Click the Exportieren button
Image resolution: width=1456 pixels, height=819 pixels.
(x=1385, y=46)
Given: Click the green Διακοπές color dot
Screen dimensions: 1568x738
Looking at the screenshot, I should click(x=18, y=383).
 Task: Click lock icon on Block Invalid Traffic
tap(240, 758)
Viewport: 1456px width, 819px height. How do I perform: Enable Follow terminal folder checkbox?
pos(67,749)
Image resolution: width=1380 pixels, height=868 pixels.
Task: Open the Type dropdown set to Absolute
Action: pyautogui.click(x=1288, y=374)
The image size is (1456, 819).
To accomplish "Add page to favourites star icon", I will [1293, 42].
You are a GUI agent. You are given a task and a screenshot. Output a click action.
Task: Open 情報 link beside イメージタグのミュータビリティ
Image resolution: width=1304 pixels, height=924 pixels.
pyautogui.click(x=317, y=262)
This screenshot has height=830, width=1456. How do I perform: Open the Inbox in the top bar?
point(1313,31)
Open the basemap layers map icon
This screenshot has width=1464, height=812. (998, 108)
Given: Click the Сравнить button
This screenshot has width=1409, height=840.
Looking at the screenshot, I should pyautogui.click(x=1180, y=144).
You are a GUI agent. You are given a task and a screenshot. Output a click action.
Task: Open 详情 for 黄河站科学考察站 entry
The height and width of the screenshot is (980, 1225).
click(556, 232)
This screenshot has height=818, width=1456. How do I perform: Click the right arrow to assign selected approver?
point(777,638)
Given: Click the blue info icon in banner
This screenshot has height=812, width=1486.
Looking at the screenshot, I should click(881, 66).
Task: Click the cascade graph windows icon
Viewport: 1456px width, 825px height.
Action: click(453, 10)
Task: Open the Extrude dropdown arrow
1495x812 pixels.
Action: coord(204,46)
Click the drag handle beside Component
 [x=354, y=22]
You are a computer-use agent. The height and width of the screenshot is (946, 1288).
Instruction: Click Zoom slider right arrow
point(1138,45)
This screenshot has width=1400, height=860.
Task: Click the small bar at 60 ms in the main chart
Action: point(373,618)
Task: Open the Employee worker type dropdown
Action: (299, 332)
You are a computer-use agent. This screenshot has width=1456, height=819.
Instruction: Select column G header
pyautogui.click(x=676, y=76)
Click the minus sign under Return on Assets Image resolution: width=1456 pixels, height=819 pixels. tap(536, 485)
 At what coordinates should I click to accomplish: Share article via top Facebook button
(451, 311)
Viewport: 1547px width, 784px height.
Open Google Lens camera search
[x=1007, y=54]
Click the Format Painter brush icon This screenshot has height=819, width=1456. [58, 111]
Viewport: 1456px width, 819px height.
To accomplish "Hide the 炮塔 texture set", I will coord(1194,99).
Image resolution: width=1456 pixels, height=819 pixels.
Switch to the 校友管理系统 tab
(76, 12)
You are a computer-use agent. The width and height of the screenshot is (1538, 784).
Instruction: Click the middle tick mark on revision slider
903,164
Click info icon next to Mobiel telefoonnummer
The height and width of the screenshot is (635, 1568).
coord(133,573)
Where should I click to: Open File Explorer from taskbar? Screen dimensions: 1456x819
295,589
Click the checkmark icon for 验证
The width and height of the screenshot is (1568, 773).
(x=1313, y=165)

(Activity) Look for the string "agent" in the entries above. Copy every line that has it.

(Finished exercise)
You are a GUI agent. You are given a task and a screenshot. Output a click action.
You are a GUI agent. You are given a task and a screenshot. Output a click action.
You are a computer-use agent. The height and width of the screenshot is (946, 1288).
You are a computer-use agent. This screenshot has width=1456, height=819.
You are a computer-use agent. The width and height of the screenshot is (1538, 784).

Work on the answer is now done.